2) Zurück zur Mitte des 18. Jhd.: Immer mehr tauchten die von der „Kritik der reinen Vernunft“ so genannten „unauflöslichen Begriffe“ und die „unerweislichen Grundsätze“ auf. Als letzte Grundkräfte, so jetzt das Resultat bei KANT, stellte sich die Willensfreiheit und die Naturkausalität heraus. Gibt es letztendlich zwei unhintergehbare Kausalitäten und Kräfte? HEIMSOETH beschreibt die Akzentverlagerung ab Mitte des 18. Jhd. als „inhaltliche Erschütterungen des früheren Weltgedankens“. (ebd. 92) Mit KANT wuchs das Interesse am sittlichen Tun des Menschen. Letzte theoretische Erkenntnis der Vernunft könne es gar nicht geben, weil sonst die „Reinheit“ der sittlichen Handlung aus Freiheit nicht mehr möglich wäre. Der Mensch kann nicht bloß ein spiegelndes, rezipierendes Wesen im raumzeitlichen Kosmos sein, vielmehr ragt er in seinem eigentlichen Wesen und seiner tieferen Erkenntnis in eine ganz andere Ordnung hinein: in die intellegible Welt der Freiheit und des Sittengesetzes.
Es bleibt leider bei KANT eine Dualität: Es gibt Grundprinzipien der natürlichen sinnlichen Welt und Grundprinzipien der sittlich-geistigen Welt, sie sind untereinander inkompatibel bzw. undurchsichtig harmonierend.
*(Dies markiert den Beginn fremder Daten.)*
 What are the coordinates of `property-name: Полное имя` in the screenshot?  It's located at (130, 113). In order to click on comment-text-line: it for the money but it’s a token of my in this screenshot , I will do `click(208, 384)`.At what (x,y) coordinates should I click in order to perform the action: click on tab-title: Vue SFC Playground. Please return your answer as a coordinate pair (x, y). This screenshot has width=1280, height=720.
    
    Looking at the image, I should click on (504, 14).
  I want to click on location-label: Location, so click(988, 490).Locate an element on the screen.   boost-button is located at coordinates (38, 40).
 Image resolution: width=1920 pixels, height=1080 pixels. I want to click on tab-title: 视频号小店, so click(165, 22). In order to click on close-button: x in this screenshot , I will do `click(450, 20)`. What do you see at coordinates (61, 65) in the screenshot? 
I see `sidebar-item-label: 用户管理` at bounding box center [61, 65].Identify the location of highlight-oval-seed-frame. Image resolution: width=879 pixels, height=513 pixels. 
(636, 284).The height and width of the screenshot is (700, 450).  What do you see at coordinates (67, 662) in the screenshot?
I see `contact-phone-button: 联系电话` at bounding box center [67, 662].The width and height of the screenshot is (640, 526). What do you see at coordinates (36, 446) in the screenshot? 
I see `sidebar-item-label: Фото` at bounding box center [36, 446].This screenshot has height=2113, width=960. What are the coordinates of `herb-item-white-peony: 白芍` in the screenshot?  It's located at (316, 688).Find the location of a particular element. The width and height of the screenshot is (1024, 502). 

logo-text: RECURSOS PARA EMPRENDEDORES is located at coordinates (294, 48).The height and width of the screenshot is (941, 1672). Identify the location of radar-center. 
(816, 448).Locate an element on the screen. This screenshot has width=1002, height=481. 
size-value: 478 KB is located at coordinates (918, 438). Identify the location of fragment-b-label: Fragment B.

Wie Körper im Raume gegenwärtig sind, mag geometrisch noch irgendwie verständlich zu machen sein, wie aber die Seele in der Welt gegenwärtig ist, ist eine andere Frage und kann so nicht geklärt werden. Die alte Frage nach dem Sitz der Seele im Leibe, nach dem Raum der Gegenwart Gottes u. a. brach wieder auf. Darf man dem Seelisch-Innerlichen einen Ort oder eine Bewegung im Raume zuschreiben?
KANT geht 1769/70 zur Neufassung der Metaphysik über. Kaum wörtlich aus Primärliteratur war ihm ein RENÉ DESCARTES bekannt, aber eindeutig muss gesagt werden, dass ante eventum die Transzendentalphilosophie dort schon konkrete Gestalt angenommen hat. DESCARTES hat Gedanken vorweggenommen, die in manchen Dingen sogar über KANT hinaus gehen, wenn man die „notion“ der Zeit oder die Begründung des Wissens in der „veracitas Dei“ nachliest.
Es gilt für KANT: Die Bedingungen der Möglichkeit der Erfahrung sind zugleich die Bedingungen der Möglichkeit der Gegenstände der Erfahrungen „und haben darum objective Gültigkeit in einem synthetischen Urtheile a priori.“(KrV A 158). Sicherlich blieb KANT manchen Begründungen schuldig für diesen Glauben an die subjektiv-objektive Einheit der Erkenntnis – auf die ich noch kommen darf – aber die Richtung einer Erneuerung der Philosophie und Metaphysik war eingeschlagen.